Problems in Early Life Leave Biological Traces in Depressed Moms That May Impair Bonding With Their Babies
Problems in Early Life Leave Biological Traces in Depressed Moms That May Impair Bonding With Their Babies
There is a growing body of evidence indicating that difficulties, experienced early in life or in the present, can predispose a woman to perinatal depression—depression that develops during pregnancy or in the months after childbirth. While this theory has plausibility based on studies of depressed mothers, the biological mechanisms through which early-life experiences might affect the brain and, in turn, the behavior and mood of depressed moms, are not known.
The late Bruce McEwen, Ph.D., of Rockefeller University, a BBRF Scientific Council member, 2005 BBRF Goldman-Rakic Prize winner and 1998 Distinguished Investigator, performed pioneering research showing that chronic stress from early-life adversity could cause behavioral and psychological difficulties by increasing what he called the “allostatic load” in affected individuals. By this he meant wear and tear on bodily systems, including the brain, caused by high levels of stress, and mediated by the release of high levels of stress hormones, among other factors.
Thalia Robakis, M.D., Ph.D., of Stanford University, was awarded a BBRF Young Investigator grant in 2014 to study whether biological evidence of early-life stress as well as other potentially predisposing factors for perinatal depression can be identified and reliably measured. Her project was a basis for a study just published in Translational Psychiatry. In the study, Dr. Robakis and her colleagues report on their efforts to find such biological evidence in modifications of DNA.
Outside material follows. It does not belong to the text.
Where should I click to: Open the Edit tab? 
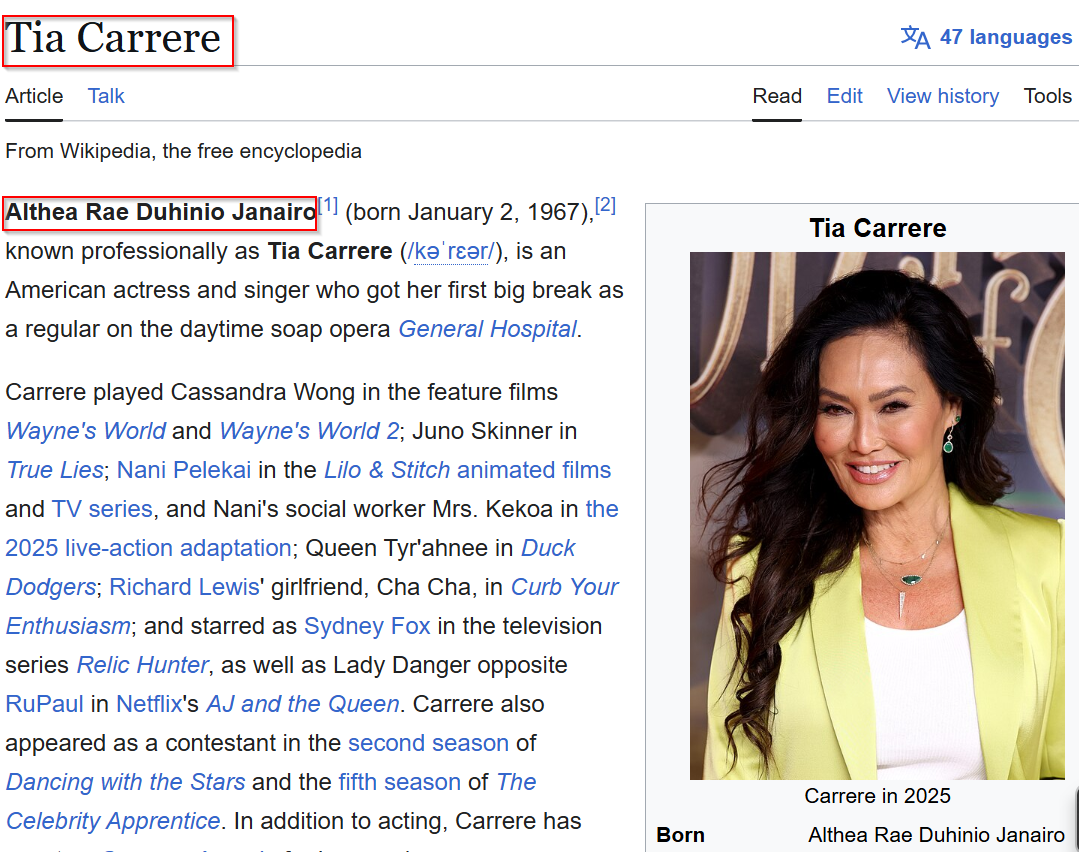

The DNA modifications the team studied are called DNA methylation marks, which can be thought of as molecular tags attached to DNA, the genetic material. DNA methylation marks are part what researchers call the epigenetic apparatus inside each cell. This apparatus regulates gene activity and imparts the cell’s identity (for instance, whether a cell is to be a nerve cell or a liver cell), and it is of particular interest when studying interactions between the genome and the environment.
Dr. Robakis and team members who included 2012 BBRF Young Investigator Alexander Urban, Ph.D., 2003 Distinguished Investigator Ian Gotlib, Ph.D., and 2015 Young Investigator Kathryn Humphreys, Ph.D., studied data from 54 women who were taking part in a multiyear study of perinatal depression. They intentionally oversampled women with histories of mood disorders; all were 18 or older and had uncomplicated pregnancies.
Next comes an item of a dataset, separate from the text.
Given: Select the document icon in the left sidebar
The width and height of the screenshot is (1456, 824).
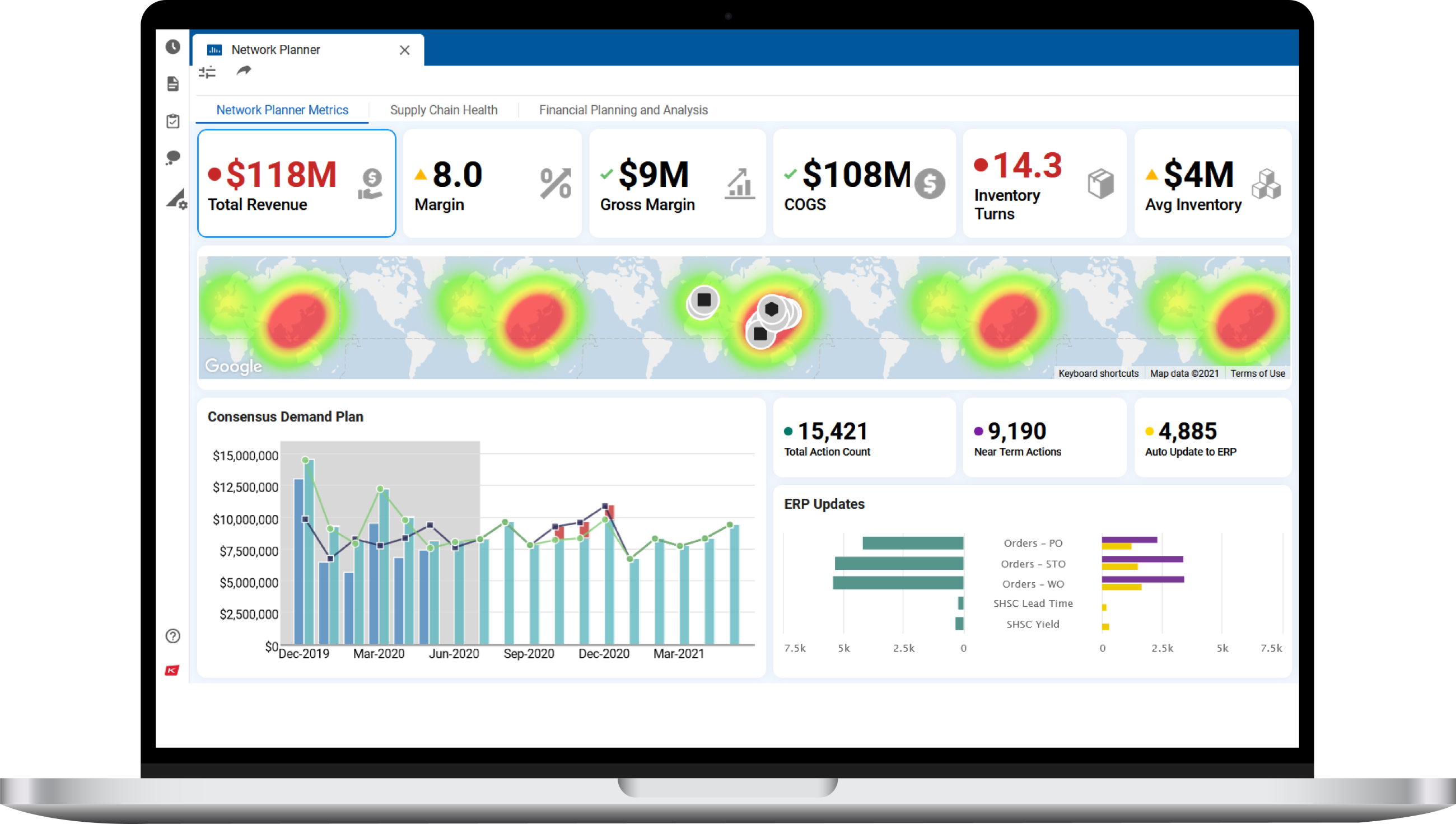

Among their central objectives was to search for links between DNA methylation patterns in samples taken from these women and early-life adversity and “attachment insecurity.” The latter refers to difficulties forming emotional bonds.
The evidence suggested to the team that a new mother’s depression around the time of childbirth may be the result of changes in gene expression caused by changes to the DNA methylation tags on her genome. It is not easily possible to determine when such changes may have occurred. One possibility discussed by the researchers is that DNA methylation tags may be altered early in life, in response to a variety of environmental factors such as stress, adversity, or weak bonding with one’s own parents.
There was evidence that DNA methylation affecting the gene that produces the receptor for oxytocin may be central in this mechanism. Oxytocin is a hormone that is expressed at high levels during social bonding, including after childbirth.
The team’s evidence also suggested that attachment insecurity, or difficulty forming emotional bonds, was more relevant than allostatic load, or wear and tear caused by childhood trauma, in biological pathways connected with perinatal depression.
“Based on this research, we propose that assessments of both childhood adversity and insecure attachment style should be included in evaluation and treatment planning for perinatal psychiatric patients,” the team concluded.